Testing Chapter 2
Testing Chapter 2
Testing Chapter 2
AI for UI Testing
Just because certain tasks have historically required human effort does not mean that we won’t be able to automate
them someday. Once upon a time, we believed that tasks such as voice and image recognition, driving, and musical
composition were too difficult for computers to simulate. However, many of these tasks are now being automated
using the power of AI and machine learning. In some cases, AI is outperforming human experts in tasks such as
medical diagnosis, legal document analysis, and aerial combat tactics, among others. With that in mind, it really
shouldn’t surprise you that we’re leveraging AI for functional testing tasks that previously relied on the expertise of
human testers. Figure 2-1 illustrates how to train AI bots to perceive, explore, model, test, and learn software
functionality. It is important to note that even though learning through feedback is explicitly called out at the end,
the bots leverage machine learning at each stage of the process.
Perceive
A foundational step in functional UI test automation is having the ability to interact with the application’s screens,
controls, labels, and other widgets. Recall that traditional automation frameworks use the application’s DOM for
locating UI elements and that these DOM-based location strategies are highly sensitive to implementation changes.
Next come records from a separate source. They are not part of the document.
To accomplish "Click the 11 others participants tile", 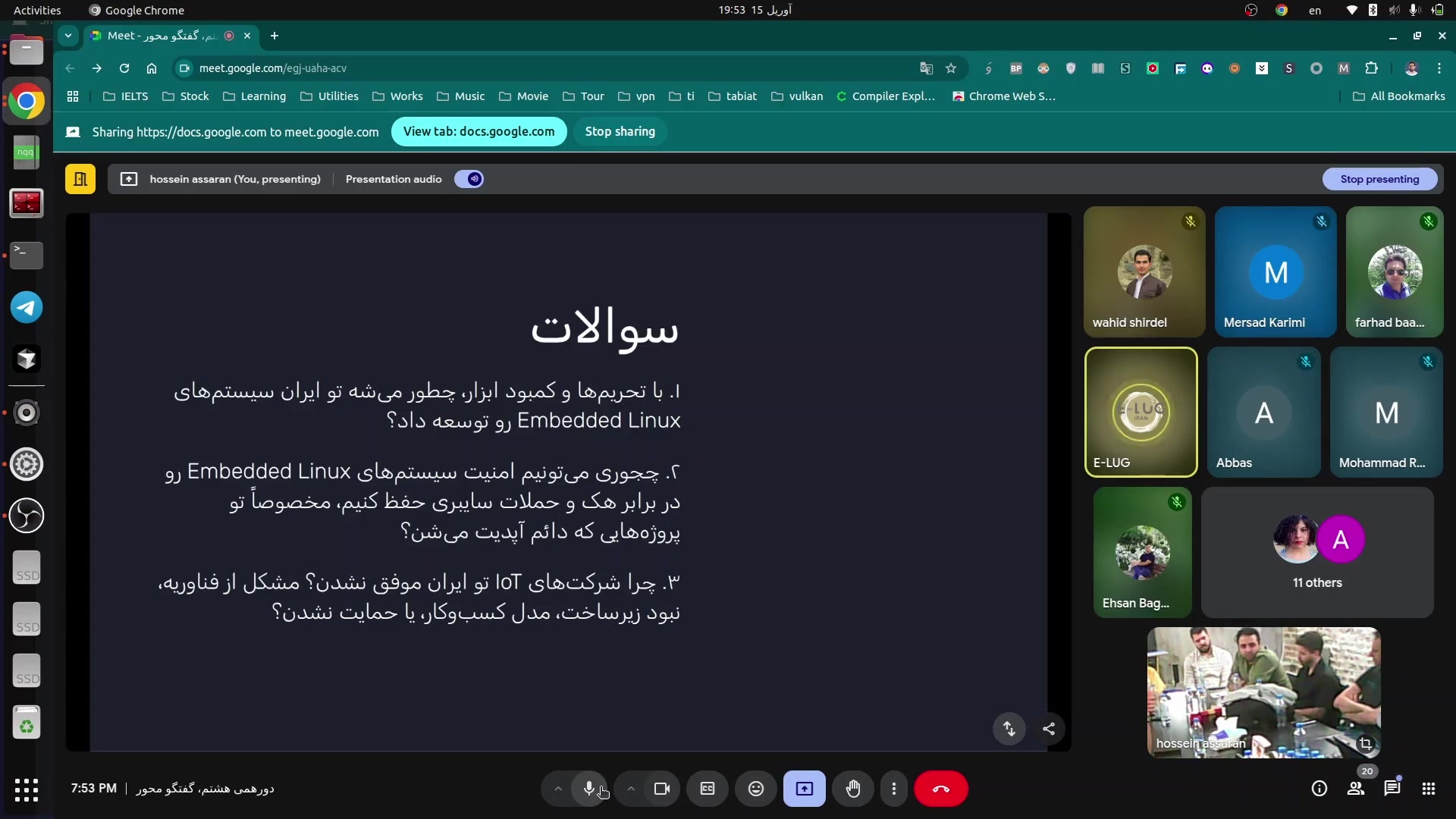I will coord(1317,552).

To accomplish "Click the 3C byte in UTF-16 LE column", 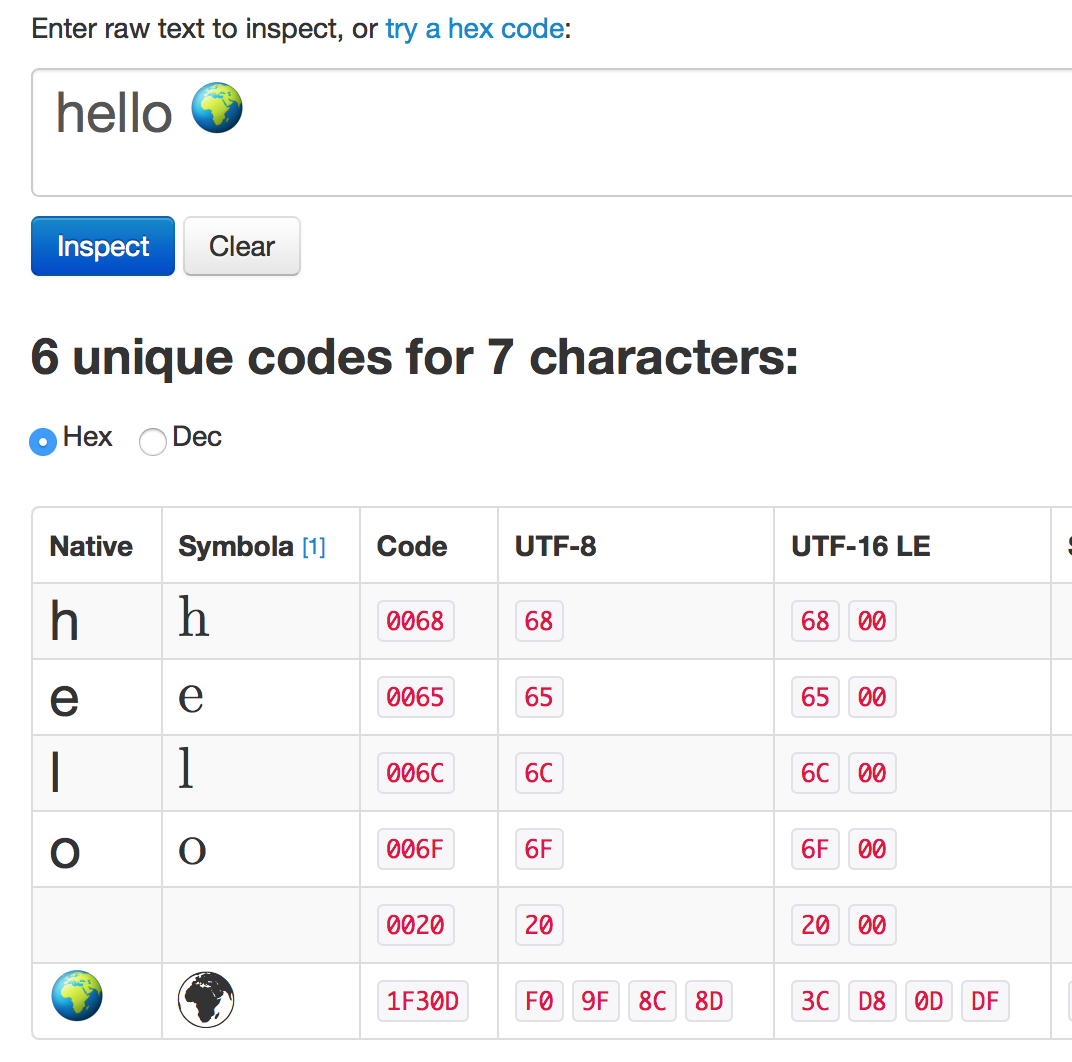I will tap(815, 1001).
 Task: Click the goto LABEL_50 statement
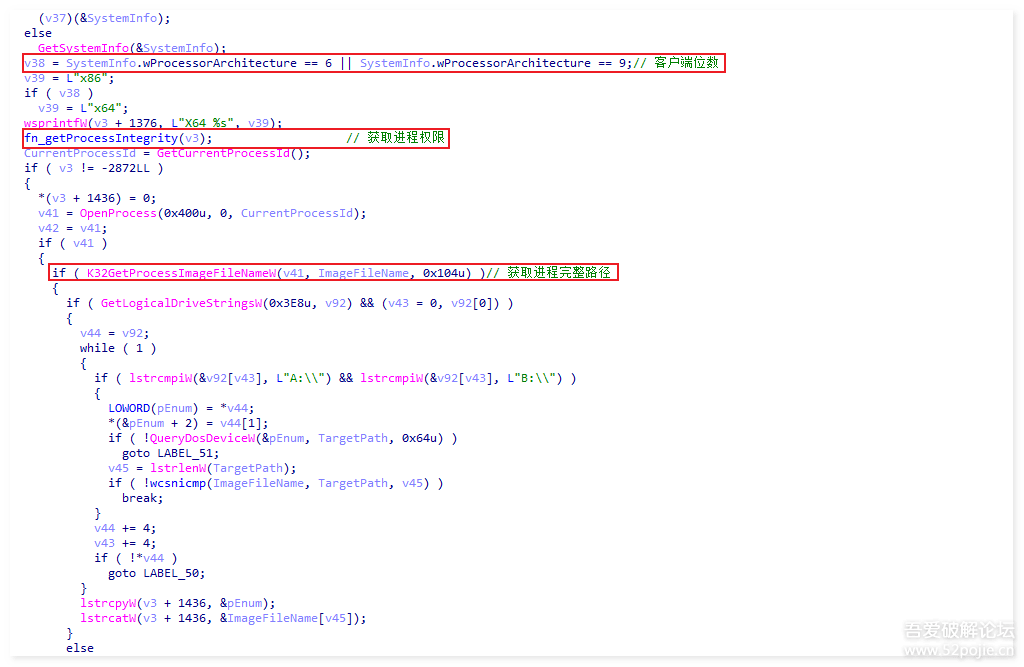point(156,573)
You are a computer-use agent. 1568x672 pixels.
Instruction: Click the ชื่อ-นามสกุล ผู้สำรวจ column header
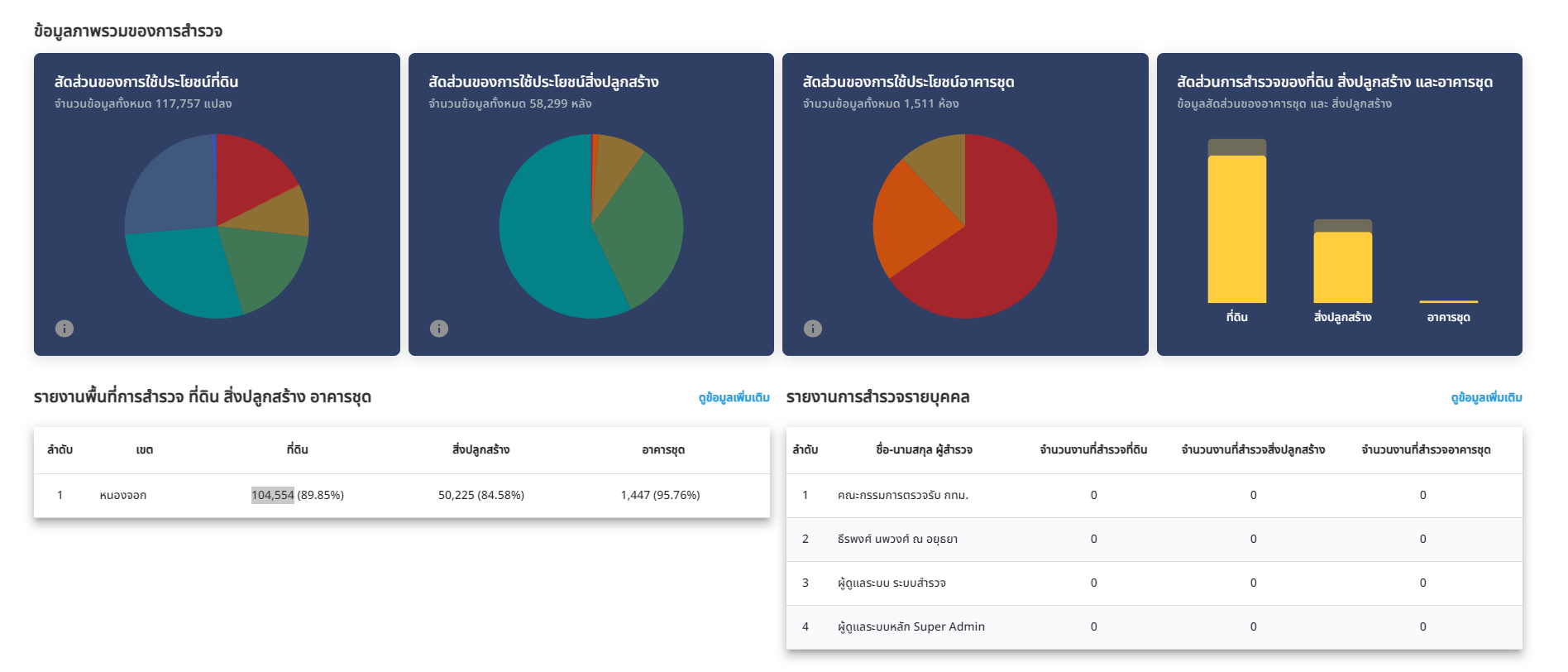point(924,450)
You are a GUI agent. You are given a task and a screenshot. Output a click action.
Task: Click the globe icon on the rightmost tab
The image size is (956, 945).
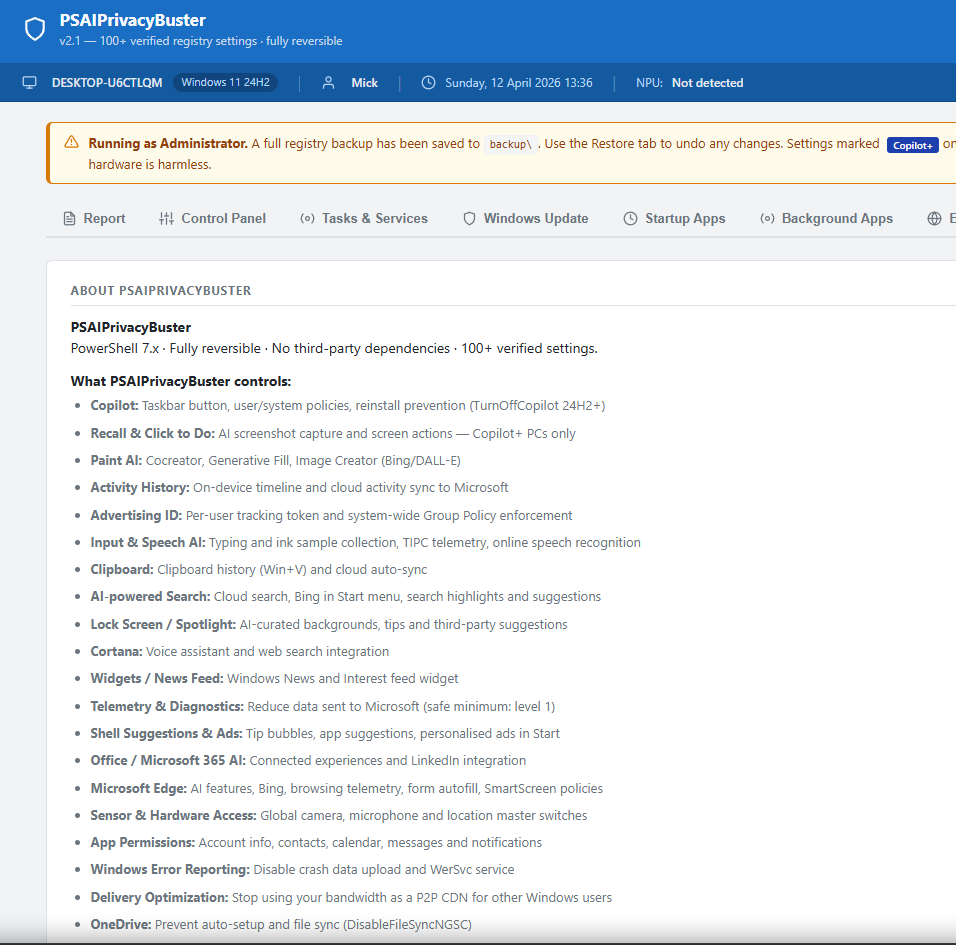tap(935, 218)
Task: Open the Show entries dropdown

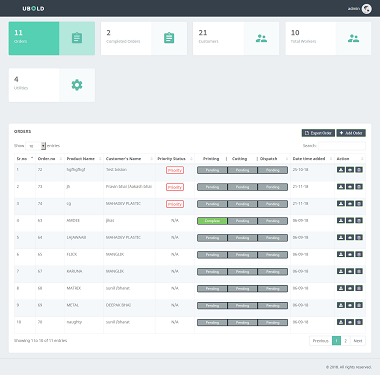Action: [x=36, y=146]
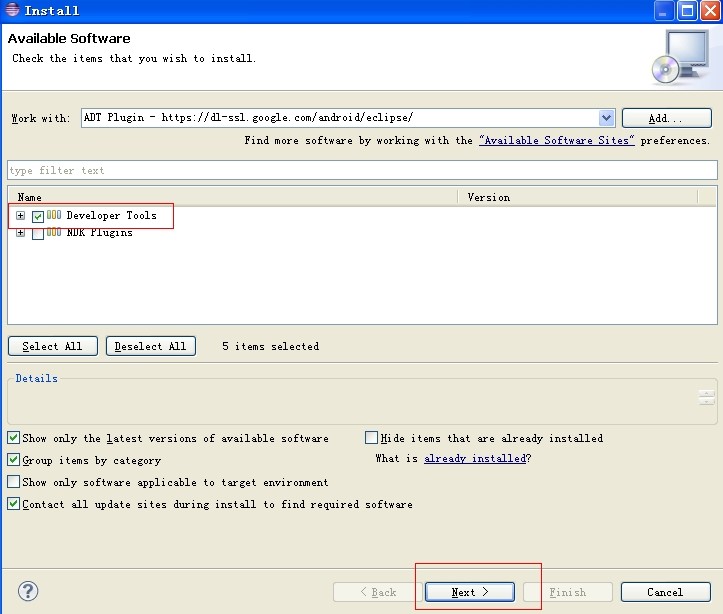This screenshot has width=723, height=614.
Task: Open the already installed link
Action: 474,459
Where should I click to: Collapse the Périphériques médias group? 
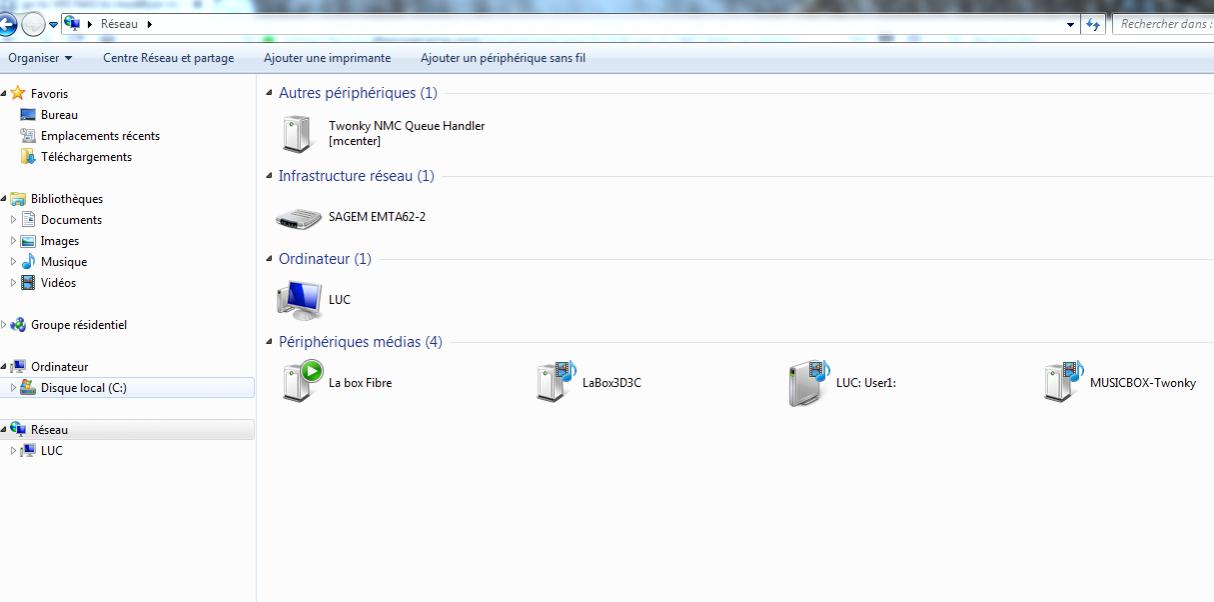click(270, 342)
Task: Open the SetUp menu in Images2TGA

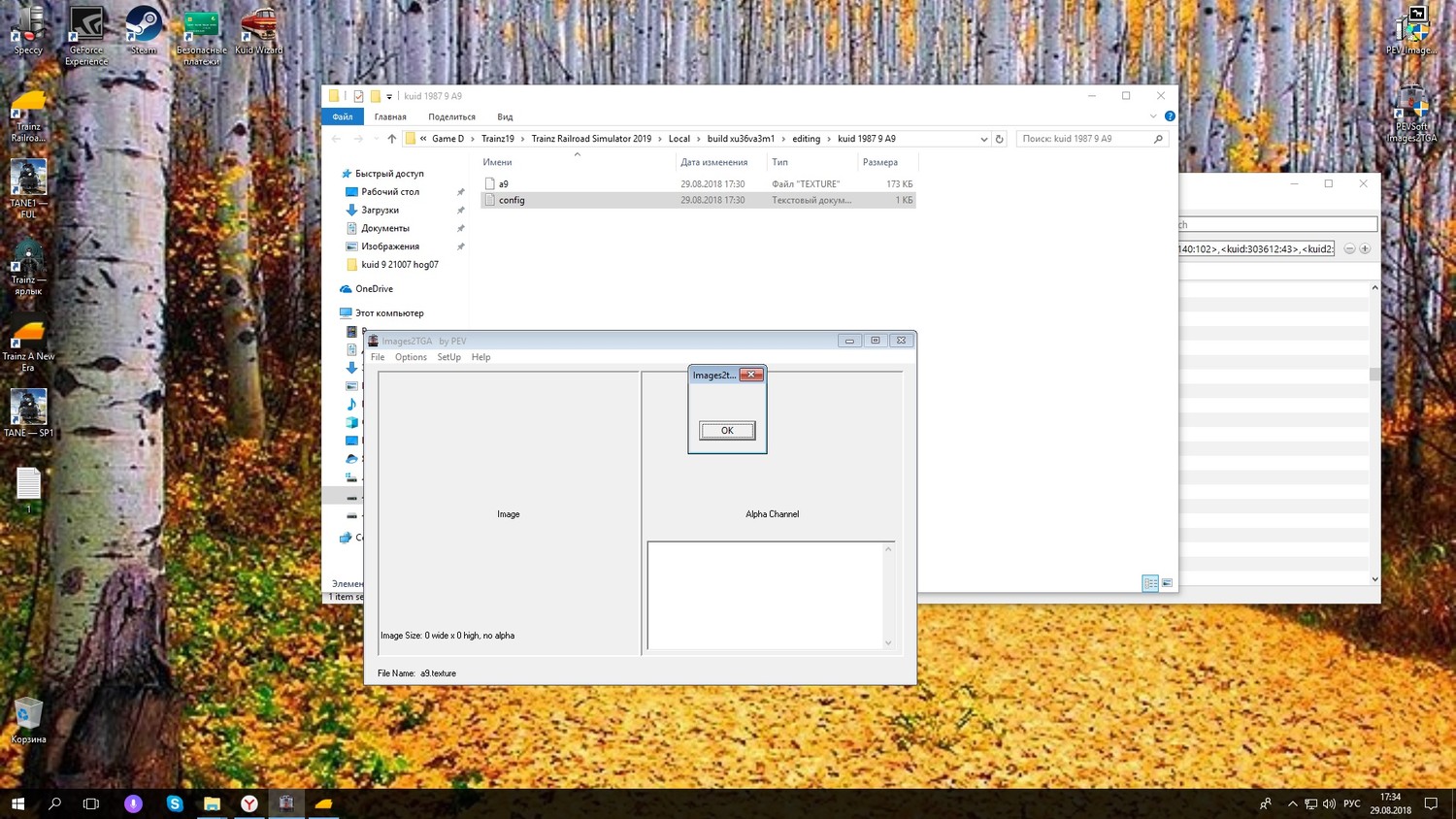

Leveraging AI for identifying UI elements can help to overcome these drawbacks. Just like humans, AI bots
recognize what appears on an application screen independently of how it is implemented. In fact, there need not be a
DOM at all, as the interaction can be based solely on image recognition. AI, and more specifically a branch of AI
known as computer vision, gives us the test automation superpower of being able to perceive anything with a screen.
Furthermore, since we train the bots on hundreds and thousands of images, UI design changes do not result in
excessive test script maintenance. In many cases, AI-based test automation requires zero maintenance after visual
updates and redesigns.
Figure 2-2 provides an illustrative example of how to leverage goal-based reinforcement learning for exploring,
modeling, and testing a software application. To start, all the bot needs is the location of the application’s home
screen and for us to give it an objective. Let’s task the bot with navigating to the shopping cart. In our initial state
(a), the bot is on the HOME screen and has the goal of reaching the checkered flag on the CART screen. Don’t let
this visualization deceive you; for now, the bot only knows about the HOME screen and as a result has only this
single state in its application model. Recall from the previous subsection that it can recognize the screen and its
various widgets. Another prerequisite I introduce here is that the bots must be able to stimulate via input actions
such as keystrokes, taps, clicks, and swipes. Prior to its taking any input actions, I give the bot an initial score of
zero. Scoring represents the reward system, a bag of treats, so to speak, which can be positive or negative. Now the
bot takes its first action. It randomly clicks a link and transitions to the PRODUCT screen (b). The bot has now seen
two screens, HOME and PRODUCT, and updates its application model with this information. My response to the
bot’s actions is that this isn’t really what I want—I am really looking for the CART—so I deduct 1 from the bot’s
score. From PRODUCT, the bot takes another random action, and this time it lands on the CART (c). Excellent!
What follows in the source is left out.